To explore this, let’s consider two jobs, A and B, each requiring 50 milliseconds of CPU time. However, job A runs for 10 milliseconds before issuing an I/O request (assume each I/O takes 10 milliseconds), while job B uses the CPU for a full 50 milliseconds without any I/O. If the scheduler runs job A first and then B, it faces a dilemma when job A’s I/O completes.
For a Shortest Time-to-Completion First (STCF) scheduler, the solution lies in breaking job A into five 10-millisecond sub-jobs. The system then has to decide whether to run a 10-millisecond sub-job of A or the 50-millisecond job B. STCF would naturally select the shorter task—A’s sub-job. Once this sub-job completes, job B can run. If a new sub-job of A is submitted, it will preempt B and run for another 10 milliseconds. This approach allows for overlapping: while one job is waiting for I/O, the CPU can be utilized by another job. This strategy improves system utilization by ensuring that interactive processes are run frequently, while CPU-intensive jobs fill in the gaps during I/O waits.
Incorporating I/O considerations into scheduling decisions ensures that both interactive and CPU-bound jobs are managed efficiently, maximizing overall system performance.
Summary
We have introduced the basic ideas behind scheduling and developed two families of approaches. The first runs the shortest job remaining and thus optimizes turnaround time; the second alternates between all jobs and thus optimizes response time. Both are bad where the other is good. We have also seen how we might incorporate I/O into the picture, but have still not solved the problem of the fundamental inability of the OS to see into the future. Shortly, we will see how to overcome this problem, by building a scheduler that uses the recent past to predict the future. This scheduler is known as the multi-level feedback queue, and it is the topic we will discuss next.
Scheduling: The Multi-Level Feedback Queue
Unfortunately, the OS doesn’t generally know how long a job will run for, exactly the knowledge that algorithms like SJF (or STCF) require. MLFQ would like to make a system feel responsive to interactive users (i.e., users sitting and staring at the screen, waiting for a process to finish), and thus minimize response time; Thus, our problem: given that we in general do not know anything about a process, how can we build a scheduler to achieve these goals? How can the scheduler learn, as the system runs, the characteristics of the jobs it is running, and thus make better scheduling decisions?

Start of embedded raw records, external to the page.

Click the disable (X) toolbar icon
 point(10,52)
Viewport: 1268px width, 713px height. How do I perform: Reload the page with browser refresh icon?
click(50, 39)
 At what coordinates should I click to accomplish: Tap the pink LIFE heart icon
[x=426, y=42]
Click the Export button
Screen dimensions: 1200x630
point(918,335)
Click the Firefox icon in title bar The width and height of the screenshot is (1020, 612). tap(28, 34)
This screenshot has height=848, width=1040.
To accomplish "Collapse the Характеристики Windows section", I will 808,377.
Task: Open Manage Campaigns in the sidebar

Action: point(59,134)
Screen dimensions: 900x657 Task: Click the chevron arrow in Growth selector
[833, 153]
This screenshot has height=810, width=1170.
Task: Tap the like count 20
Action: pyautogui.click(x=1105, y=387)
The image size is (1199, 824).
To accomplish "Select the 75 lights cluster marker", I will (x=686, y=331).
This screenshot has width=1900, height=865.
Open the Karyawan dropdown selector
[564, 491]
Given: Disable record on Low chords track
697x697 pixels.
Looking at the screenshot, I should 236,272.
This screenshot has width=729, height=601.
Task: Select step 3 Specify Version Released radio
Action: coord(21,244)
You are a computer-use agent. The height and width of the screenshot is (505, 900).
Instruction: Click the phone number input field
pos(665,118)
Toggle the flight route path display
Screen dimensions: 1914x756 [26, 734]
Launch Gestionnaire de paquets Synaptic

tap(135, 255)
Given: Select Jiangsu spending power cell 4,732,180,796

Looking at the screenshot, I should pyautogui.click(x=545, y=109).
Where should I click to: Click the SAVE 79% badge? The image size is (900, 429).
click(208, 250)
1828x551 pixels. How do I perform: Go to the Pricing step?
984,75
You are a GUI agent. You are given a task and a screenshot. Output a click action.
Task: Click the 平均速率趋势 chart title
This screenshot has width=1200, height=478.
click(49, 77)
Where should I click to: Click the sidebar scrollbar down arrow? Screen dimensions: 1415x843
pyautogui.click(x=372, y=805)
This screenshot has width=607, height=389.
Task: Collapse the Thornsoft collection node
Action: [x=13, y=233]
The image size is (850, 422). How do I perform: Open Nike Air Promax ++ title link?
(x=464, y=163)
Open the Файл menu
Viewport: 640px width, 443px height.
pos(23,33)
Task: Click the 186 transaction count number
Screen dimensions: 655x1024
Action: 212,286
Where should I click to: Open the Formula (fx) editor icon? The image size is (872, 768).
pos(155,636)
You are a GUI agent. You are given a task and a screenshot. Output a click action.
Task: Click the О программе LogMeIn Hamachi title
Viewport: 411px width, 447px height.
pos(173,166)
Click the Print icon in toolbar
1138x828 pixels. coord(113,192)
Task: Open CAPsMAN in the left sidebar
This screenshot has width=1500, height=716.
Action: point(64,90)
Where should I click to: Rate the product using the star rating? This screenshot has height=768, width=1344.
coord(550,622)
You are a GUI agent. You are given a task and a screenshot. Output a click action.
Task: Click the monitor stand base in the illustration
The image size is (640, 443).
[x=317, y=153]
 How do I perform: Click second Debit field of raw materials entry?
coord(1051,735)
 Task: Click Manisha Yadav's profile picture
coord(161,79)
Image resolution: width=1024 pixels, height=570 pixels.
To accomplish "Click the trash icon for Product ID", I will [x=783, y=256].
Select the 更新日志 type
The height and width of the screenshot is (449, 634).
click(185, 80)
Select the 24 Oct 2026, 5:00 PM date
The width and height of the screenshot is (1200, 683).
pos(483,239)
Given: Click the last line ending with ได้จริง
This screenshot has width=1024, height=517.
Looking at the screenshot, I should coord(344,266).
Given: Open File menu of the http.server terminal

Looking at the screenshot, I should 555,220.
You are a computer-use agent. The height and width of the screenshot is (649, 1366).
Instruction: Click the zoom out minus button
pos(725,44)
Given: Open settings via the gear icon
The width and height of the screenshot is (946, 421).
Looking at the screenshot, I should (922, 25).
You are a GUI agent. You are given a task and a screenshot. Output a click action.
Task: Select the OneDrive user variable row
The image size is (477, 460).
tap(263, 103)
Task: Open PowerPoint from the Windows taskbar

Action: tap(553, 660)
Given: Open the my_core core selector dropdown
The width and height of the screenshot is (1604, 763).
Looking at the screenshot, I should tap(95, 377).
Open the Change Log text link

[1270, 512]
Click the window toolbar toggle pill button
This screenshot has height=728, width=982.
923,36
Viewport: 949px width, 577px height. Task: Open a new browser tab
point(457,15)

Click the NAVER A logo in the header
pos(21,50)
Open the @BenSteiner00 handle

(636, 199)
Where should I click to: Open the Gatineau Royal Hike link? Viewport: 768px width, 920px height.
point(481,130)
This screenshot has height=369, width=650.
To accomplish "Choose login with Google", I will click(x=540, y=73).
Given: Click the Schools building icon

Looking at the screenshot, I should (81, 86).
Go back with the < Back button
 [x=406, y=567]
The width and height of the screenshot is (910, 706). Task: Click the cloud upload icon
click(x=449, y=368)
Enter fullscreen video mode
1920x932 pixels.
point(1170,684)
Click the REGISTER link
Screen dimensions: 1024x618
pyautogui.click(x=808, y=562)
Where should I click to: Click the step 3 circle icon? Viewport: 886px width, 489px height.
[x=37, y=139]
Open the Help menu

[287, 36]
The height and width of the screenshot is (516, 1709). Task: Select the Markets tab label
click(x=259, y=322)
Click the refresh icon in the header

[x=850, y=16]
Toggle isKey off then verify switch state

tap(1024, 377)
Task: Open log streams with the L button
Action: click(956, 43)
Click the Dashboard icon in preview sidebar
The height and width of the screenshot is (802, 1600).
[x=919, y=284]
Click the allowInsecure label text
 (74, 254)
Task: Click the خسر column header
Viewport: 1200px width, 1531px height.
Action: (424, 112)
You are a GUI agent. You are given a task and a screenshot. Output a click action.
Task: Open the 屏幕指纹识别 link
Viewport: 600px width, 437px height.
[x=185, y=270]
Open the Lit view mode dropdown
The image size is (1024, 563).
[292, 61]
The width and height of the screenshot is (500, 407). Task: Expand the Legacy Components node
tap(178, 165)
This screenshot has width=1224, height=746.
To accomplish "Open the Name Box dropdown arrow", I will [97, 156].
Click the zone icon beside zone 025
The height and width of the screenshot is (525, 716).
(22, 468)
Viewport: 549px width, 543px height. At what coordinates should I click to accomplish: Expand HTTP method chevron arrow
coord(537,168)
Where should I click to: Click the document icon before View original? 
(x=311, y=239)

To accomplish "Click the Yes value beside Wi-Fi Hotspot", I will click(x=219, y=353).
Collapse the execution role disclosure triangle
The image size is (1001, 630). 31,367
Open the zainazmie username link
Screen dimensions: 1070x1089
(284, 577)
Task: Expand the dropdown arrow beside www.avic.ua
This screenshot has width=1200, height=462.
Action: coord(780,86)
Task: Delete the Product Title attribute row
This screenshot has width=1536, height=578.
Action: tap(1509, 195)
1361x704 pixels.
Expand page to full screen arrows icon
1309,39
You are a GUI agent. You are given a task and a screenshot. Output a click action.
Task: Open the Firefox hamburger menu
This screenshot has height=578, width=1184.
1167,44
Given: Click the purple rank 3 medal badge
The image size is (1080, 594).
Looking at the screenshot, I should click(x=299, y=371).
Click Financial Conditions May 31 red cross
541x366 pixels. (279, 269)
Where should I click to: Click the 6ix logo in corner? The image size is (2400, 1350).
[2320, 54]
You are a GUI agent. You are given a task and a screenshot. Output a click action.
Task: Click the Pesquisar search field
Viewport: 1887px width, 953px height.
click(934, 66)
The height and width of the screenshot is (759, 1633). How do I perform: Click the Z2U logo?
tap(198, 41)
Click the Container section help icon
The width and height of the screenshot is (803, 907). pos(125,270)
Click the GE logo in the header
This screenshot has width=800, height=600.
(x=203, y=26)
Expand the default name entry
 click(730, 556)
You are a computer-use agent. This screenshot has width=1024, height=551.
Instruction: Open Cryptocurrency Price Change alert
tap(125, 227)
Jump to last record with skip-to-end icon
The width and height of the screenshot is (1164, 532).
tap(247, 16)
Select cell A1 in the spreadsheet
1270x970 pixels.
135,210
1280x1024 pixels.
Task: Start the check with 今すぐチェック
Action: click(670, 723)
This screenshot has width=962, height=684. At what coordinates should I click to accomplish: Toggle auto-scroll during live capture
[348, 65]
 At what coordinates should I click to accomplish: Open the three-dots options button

MLFQ consists of multiple queues, each associated with a different priority level. At any given time, a process ready to run is placed in one of these queues. The scheduler uses the priorities of these queues to determine which process should run. Processes in higher-priority queues are given preference over those in lower-priority queues.
Basic Rules of MLFQ
Rule 1: Priority-Based Selection
If Priority(A) > Priority(B), A runs, and B doesn’t.
This rule ensures that the process with the higher priority (A) is selected to run over a process with a lower priority (B). The scheduler always chooses the highest priority available process to execute.
Rule 2: Round-Robin Within the Same Priority
If Priority(A) = Priority(B), A and B run in a Round-Robin fashion.
When multiple processes have the same priority, the scheduler employs a round-robin technique. This means that processes A and B will take turns using the CPU, each getting an equal share of the processing time.
Rule 3: Initial Placement
When a job enters the system, it is placed at the highest priority (the topmost queue).
This rule ensures that every new job is given a high priority when it first arrives. The rationale is to give the job a chance to prove whether it needs to run interactively or is more of a background task.
Rule 4a: Priority Reduction for CPU-Bound Jobs
If a job uses up an entire time slice while running, its priority is reduced (i.e., it moves down one queue).
This rule targets CPU-bound jobs, which tend to use up their entire time slice. By lowering their priority, MLFQ prevents these jobs from hogging the CPU, ensuring that interactive jobs get the responsiveness they need.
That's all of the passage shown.